● Instructions for the task:
All of the data that follows should be retyped exactly as it appears.

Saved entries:
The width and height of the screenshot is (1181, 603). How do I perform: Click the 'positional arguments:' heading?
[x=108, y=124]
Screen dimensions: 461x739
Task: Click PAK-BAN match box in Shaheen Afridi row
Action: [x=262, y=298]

● Response to the task:
The width and height of the screenshot is (1181, 603). How do I perform: Click the 'positional arguments:' heading?
[x=108, y=124]
Screen dimensions: 461x739
Task: Click PAK-BAN match box in Shaheen Afridi row
Action: [x=262, y=298]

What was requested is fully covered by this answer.